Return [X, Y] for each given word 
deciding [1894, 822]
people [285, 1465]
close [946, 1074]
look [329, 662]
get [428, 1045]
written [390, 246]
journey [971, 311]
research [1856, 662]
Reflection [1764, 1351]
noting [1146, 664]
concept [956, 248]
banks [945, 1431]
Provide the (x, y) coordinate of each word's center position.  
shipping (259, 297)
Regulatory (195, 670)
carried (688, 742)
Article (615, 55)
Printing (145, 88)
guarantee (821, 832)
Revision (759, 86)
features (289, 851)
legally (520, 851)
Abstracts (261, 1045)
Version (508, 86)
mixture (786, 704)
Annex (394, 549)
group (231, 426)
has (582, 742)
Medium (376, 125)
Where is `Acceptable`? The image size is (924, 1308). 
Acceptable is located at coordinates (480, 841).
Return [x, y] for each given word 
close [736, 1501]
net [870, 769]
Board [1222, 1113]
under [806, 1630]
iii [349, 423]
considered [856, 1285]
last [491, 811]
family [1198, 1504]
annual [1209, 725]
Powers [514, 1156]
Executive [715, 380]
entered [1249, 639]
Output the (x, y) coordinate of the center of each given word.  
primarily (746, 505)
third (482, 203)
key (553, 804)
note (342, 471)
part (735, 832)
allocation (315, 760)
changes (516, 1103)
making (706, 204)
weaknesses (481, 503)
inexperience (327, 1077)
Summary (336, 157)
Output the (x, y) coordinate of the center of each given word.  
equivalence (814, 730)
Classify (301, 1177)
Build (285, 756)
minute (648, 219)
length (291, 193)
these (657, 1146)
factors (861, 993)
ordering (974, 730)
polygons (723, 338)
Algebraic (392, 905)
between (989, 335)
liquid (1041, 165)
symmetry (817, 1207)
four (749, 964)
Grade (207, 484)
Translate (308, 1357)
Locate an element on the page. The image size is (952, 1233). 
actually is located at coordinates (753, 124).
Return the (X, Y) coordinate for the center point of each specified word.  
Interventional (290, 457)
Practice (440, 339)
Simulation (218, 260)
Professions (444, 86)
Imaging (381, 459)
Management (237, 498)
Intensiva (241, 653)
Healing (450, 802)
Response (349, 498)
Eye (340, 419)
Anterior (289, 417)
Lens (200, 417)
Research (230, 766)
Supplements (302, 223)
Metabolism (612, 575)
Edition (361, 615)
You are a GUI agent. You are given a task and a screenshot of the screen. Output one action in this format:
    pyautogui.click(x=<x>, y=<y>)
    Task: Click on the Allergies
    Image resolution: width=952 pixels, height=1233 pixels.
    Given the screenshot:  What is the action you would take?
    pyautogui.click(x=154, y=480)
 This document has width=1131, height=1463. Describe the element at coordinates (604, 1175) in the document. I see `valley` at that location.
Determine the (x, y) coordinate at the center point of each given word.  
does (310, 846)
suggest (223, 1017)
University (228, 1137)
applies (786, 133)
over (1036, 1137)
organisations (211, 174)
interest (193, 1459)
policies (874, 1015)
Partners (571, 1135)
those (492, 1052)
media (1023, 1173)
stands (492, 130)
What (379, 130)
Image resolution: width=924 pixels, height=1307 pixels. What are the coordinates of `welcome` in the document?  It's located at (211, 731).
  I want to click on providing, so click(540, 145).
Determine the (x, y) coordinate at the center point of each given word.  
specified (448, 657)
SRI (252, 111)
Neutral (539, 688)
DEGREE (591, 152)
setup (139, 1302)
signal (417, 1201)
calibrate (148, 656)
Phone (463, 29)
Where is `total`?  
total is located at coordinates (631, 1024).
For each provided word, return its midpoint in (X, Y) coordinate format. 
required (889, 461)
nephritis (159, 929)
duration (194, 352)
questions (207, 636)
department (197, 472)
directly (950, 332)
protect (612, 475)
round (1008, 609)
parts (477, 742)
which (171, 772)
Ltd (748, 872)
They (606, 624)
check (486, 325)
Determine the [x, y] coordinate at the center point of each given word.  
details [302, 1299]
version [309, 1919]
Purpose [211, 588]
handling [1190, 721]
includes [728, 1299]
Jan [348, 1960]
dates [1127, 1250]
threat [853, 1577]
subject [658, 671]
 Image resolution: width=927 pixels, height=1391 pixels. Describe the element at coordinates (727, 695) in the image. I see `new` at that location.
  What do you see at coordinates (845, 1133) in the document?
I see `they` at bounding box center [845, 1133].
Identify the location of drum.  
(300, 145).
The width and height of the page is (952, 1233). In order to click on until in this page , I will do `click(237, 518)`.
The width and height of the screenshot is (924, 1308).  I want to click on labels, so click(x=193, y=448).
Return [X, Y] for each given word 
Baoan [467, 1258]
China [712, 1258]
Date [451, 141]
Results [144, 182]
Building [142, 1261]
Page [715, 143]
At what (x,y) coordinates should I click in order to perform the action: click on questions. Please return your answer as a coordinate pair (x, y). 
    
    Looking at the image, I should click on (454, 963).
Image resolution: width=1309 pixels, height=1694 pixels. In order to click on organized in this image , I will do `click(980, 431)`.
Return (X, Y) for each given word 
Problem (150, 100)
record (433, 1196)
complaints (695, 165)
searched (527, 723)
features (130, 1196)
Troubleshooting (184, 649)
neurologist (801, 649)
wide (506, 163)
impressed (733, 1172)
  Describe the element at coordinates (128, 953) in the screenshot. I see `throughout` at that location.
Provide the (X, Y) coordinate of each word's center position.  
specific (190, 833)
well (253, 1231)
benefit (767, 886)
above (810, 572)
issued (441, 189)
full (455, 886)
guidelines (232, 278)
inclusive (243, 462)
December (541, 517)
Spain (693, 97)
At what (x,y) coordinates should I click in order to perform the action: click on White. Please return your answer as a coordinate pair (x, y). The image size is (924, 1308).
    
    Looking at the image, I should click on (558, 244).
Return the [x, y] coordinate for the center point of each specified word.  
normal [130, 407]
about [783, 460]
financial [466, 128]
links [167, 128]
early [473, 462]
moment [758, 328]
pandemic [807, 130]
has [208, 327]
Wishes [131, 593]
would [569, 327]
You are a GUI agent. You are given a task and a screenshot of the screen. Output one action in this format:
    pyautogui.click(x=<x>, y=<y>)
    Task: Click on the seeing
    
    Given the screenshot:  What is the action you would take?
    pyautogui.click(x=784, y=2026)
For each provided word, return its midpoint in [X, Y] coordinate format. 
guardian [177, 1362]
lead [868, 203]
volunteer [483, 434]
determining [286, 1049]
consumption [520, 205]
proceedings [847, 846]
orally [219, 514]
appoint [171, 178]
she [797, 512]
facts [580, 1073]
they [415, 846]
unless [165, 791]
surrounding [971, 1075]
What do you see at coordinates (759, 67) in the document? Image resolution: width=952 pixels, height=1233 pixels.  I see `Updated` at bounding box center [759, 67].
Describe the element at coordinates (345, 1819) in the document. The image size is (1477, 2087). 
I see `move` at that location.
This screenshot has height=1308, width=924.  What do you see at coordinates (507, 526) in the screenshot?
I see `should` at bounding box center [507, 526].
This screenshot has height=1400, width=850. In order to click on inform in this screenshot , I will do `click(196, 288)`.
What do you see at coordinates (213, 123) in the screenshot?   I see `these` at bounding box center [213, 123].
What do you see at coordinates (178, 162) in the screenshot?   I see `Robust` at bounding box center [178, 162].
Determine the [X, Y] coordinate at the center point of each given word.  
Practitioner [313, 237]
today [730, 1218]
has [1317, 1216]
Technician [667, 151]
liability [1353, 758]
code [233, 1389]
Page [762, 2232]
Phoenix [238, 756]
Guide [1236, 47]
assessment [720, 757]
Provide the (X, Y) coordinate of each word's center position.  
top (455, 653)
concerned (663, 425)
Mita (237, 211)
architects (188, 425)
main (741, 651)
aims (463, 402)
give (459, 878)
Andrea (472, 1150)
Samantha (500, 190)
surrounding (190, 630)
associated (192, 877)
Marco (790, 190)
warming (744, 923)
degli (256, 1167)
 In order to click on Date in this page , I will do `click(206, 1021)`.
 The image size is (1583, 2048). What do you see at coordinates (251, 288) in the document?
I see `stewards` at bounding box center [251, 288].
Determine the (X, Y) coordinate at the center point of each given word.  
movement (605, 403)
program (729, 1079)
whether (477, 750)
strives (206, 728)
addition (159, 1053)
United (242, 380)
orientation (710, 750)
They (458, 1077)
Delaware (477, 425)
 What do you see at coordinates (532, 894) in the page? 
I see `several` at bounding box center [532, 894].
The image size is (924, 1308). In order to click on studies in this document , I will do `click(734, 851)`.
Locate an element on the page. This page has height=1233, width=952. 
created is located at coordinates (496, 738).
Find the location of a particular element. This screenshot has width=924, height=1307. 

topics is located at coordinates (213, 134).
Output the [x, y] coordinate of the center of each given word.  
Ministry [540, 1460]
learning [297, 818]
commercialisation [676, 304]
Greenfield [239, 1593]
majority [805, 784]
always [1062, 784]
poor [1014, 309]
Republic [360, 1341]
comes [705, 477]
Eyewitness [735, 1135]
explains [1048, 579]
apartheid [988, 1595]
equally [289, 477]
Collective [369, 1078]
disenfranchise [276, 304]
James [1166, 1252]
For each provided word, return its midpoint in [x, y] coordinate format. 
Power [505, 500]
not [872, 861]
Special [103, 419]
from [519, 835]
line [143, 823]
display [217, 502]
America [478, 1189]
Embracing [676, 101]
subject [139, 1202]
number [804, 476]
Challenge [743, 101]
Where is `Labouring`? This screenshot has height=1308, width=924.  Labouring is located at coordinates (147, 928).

Written exercise: Convert the rows from the line with "parts (477, 742)" up to and including the line with "Image resolution: width=927" into a Markdown table with the columns No and Line. Number each line and leave out blank ones.

Finished exercise:
| No | Line |
|---|---|
| 1 | parts (477, 742) |
| 2 | which (171, 772) |
| 3 | Ltd (748, 872) |
| 4 | They (606, 624) |
| 5 | check (486, 325) |
| 6 | Determine the [x, y] coordinate at the center point of each given word.   |
| 7 | details [302, 1299] |
| 8 | version [309, 1919] |
| 9 | Purpose [211, 588] |
| 10 | handling [1190, 721] |
| 11 | includes [728, 1299] |
| 12 | Jan [348, 1960] |
| 13 | dates [1127, 1250] |
| 14 | threat [853, 1577] |
| 15 | subject [658, 671] |
| 16 |  Image resolution: width=927 pixels, height=1391 pixels. Describe the element at coordinates (727, 695) in the image. I see `new` at that location. |